__Try it__. The entries below are to be reproduced in full, exactly as written.

**** Data extracts ****

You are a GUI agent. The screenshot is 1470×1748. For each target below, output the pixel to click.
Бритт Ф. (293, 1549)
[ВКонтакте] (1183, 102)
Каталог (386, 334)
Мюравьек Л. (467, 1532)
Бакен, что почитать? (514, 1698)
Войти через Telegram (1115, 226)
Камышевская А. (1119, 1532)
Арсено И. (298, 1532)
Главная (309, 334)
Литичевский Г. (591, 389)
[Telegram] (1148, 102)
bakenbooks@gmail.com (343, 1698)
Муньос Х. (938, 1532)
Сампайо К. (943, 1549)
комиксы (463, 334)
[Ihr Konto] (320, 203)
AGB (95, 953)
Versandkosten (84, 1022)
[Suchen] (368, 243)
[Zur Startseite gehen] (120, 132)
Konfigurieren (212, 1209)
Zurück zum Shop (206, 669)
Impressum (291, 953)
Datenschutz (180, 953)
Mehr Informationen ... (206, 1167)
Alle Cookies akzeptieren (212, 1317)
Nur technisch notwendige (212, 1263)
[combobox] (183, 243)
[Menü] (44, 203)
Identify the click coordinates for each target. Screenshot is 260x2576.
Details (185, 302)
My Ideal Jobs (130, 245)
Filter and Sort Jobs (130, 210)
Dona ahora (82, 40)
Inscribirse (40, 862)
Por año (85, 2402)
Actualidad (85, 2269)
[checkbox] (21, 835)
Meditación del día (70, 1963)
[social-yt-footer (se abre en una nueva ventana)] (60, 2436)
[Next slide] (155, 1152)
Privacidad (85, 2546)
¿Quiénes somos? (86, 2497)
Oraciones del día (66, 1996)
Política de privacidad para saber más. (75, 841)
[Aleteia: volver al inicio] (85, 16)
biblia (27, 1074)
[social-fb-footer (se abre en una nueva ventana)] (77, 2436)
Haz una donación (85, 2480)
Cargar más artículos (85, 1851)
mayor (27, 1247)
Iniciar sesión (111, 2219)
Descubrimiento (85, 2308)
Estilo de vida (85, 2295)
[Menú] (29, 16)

****

__Solution for this problem__.
You are a GUI agent. The screenshot is 1470×1748. For each target below, output the pixel to click.
Бритт Ф. (293, 1549)
[ВКонтакте] (1183, 102)
Каталог (386, 334)
Мюравьек Л. (467, 1532)
Бакен, что почитать? (514, 1698)
Войти через Telegram (1115, 226)
Камышевская А. (1119, 1532)
Арсено И. (298, 1532)
Главная (309, 334)
Литичевский Г. (591, 389)
[Telegram] (1148, 102)
bakenbooks@gmail.com (343, 1698)
Муньос Х. (938, 1532)
Сампайо К. (943, 1549)
комиксы (463, 334)
[Ihr Konto] (320, 203)
AGB (95, 953)
Versandkosten (84, 1022)
[Suchen] (368, 243)
[Zur Startseite gehen] (120, 132)
Konfigurieren (212, 1209)
Zurück zum Shop (206, 669)
Impressum (291, 953)
Datenschutz (180, 953)
Mehr Informationen ... (206, 1167)
Alle Cookies akzeptieren (212, 1317)
Nur technisch notwendige (212, 1263)
[combobox] (183, 243)
[Menü] (44, 203)
Identify the click coordinates for each target. Screenshot is 260x2576.
Details (185, 302)
My Ideal Jobs (130, 245)
Filter and Sort Jobs (130, 210)
Dona ahora (82, 40)
Inscribirse (40, 862)
Por año (85, 2402)
Actualidad (85, 2269)
[checkbox] (21, 835)
Meditación del día (70, 1963)
[social-yt-footer (se abre en una nueva ventana)] (60, 2436)
[Next slide] (155, 1152)
Privacidad (85, 2546)
¿Quiénes somos? (86, 2497)
Oraciones del día (66, 1996)
Política de privacidad para saber más. (75, 841)
[Aleteia: volver al inicio] (85, 16)
biblia (27, 1074)
[social-fb-footer (se abre en una nueva ventana)] (77, 2436)
Haz una donación (85, 2480)
Cargar más artículos (85, 1851)
mayor (27, 1247)
Iniciar sesión (111, 2219)
Descubrimiento (85, 2308)
Estilo de vida (85, 2295)
[Menú] (29, 16)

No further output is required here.